Tugumalang.id – Ledakan kasus COVID-19 selama 2 bulan terakhir membuat penanganan pasien orang tanpa gejala (OTG) kini dipusatkan dirawat di tempat isolasi terpusat (isoter), tak terkecuali di Kota Batu. Seiring itu, laju penularannya mulai melandai.
Tentu banyak hal telah dilalui, terutama dari perawat yang bertugas di sana. Salah satunya adalah Wiwik Safitri, alumnus Universitas Muhammadiyah Malang yang bertugas di Yayasan Pelayanan Pekabaran Injil Indonesia (YPPII) Kota Batu.
Wiwik sudah bertugas di sana sejak 7 bulan silam. Selama itu, dia telah berhadapan dengan banyak macam jenis pasien. Mulai yang ramah hingga tidak mengenakkan. Ada yang baik, ada juga yang marah-marah bahkan mengancam bunuh diri.
”Iya waktu Maret 2021 lalu itu ada yang ngancem bunuh diri. Dia merasa isoter ini kayak penjara. Padahalkan tidak, di sini kami memberi perawatan yang baik,” jelasnya.
Tak hanya itu, Wiwik juga kerap mendapat ancaman tidak mengenakkan. Banyak pasien yang selalu marah-marah karena merasa dikurung seperti di penjara. ”Waktu itu saya gak berani dan akhirnya minta bantuan ke Babinsa,” kata dia.
Meski begitu, pengalamannyapun tak melulu buruk. Perempuan berusia 22 tahun itu juga masih merasa nyaman bekerja di sana. Dia didukung dengan rekan kerja yang ramah selama bertugas. Bagaimanapun, kata dia, kerjanya adalah sebuah kewajiban.
Wiwik memutuskan bekerja di tengah orang-orang yang terpapar COVID-19 bukan tanpa alasan. Dia memberanikan diri bertugas di isoter karena memang sedang butuh pekerjaan. Sebab itu, setiap hari dia masih merasa was-was.

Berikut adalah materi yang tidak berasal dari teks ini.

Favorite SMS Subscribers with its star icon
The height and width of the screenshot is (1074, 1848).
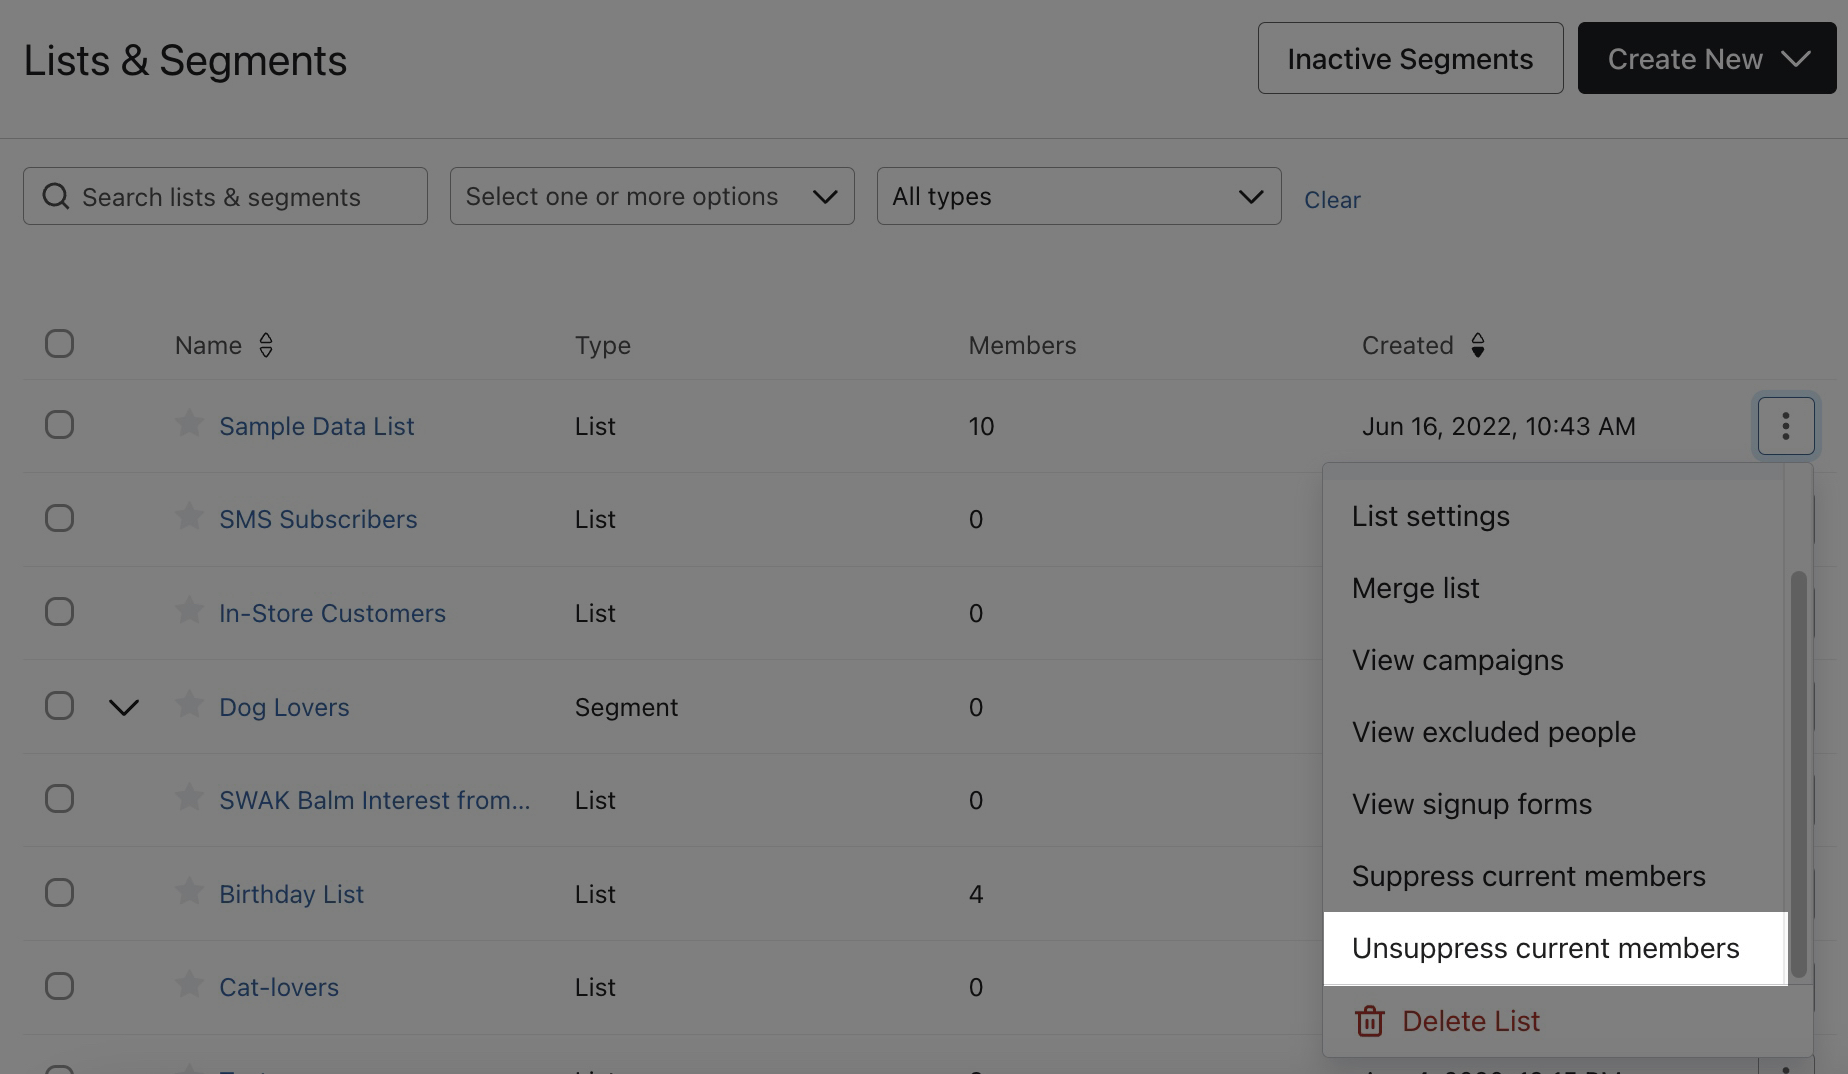tap(188, 517)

Meski sudah menerapkan protokol kesehatan ketat, dirinya masih tetap saja terpapar COVID-19 pada beberapa bulan lalu, saat dia memberikan perawatan kepada pasien. Beruntung, dia tak memiliki gejala yang parah. ”Itu saya akhirnya dirawat 10 hari di isoter,” kata dia.

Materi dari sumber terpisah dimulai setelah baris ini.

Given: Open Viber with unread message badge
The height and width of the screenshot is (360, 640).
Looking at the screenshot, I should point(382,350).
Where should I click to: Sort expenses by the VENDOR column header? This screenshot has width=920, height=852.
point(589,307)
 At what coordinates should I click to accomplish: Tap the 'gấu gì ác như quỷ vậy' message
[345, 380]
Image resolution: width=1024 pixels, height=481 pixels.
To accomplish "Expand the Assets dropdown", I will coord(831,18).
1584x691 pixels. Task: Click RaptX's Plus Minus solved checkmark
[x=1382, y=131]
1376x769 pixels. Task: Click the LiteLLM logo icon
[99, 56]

Hingga hari ini, diapun masih was-was karena harus berinteraksi dengan orang-orang yang positif COVID-19 setiap harinya. ”Tapi saya percaya dan tetap waspada. Disiplin prokes dan banyak mengonsumsi vitamin,” yakinnya.
Kini, Wiwik ikut lega sejak mulai melihat adanya tren penurunan kasus penularan, terutama di Kota Batu. Di mana tingkat keterisian pasien di sini mulai menurun jika dibanding sebelum-sebelumnya.

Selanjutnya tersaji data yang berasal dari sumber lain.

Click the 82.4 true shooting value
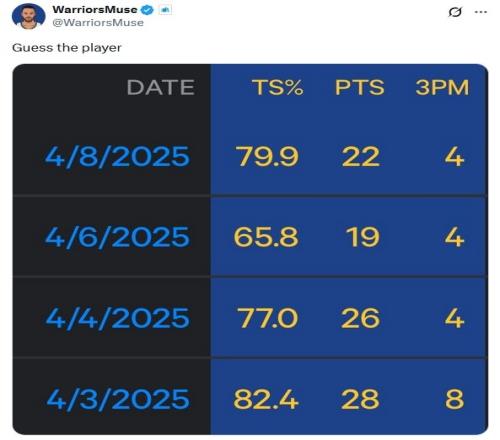Screen dimensions: 500x440 [x=266, y=399]
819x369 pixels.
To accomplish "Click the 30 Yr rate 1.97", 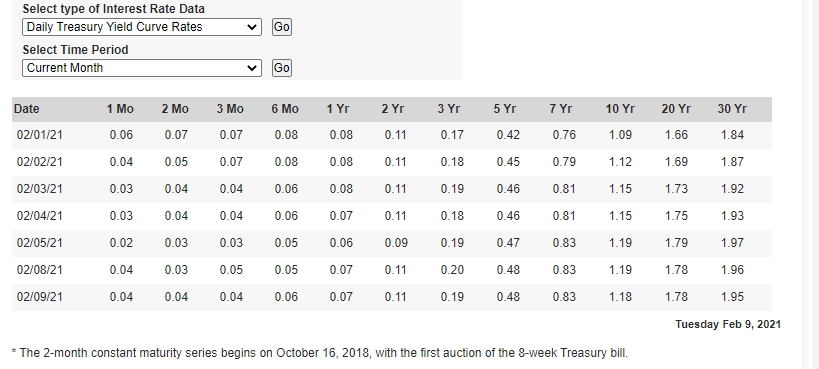I will click(732, 243).
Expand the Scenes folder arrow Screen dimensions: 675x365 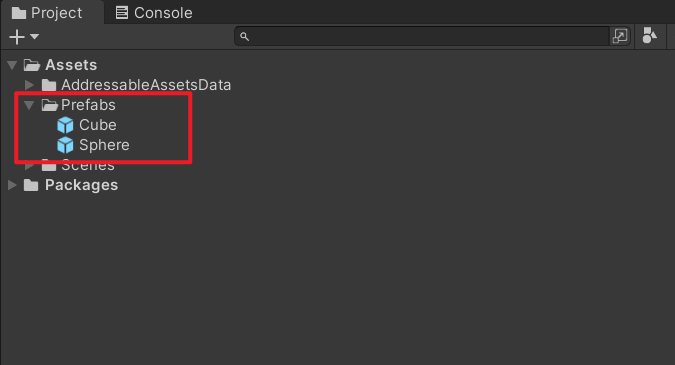(x=29, y=165)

Kata dia, keterisian paling tinggi yang pernah tercatat mencapai 112 bed dari total 156 bed. Nah, selama 2 hari ini tercatat sudah 0 pasien.
”Tertinggi pernah tembus 112 pasien karena memang COVID-19 sedang meledak-ledaknya sekitar Juli-Agustus 2021 lalu. Tapi meski begitu kita tetap standby buat jaga-jaga sampai kondisnya dinyatakan kondusif,” pungkasnya.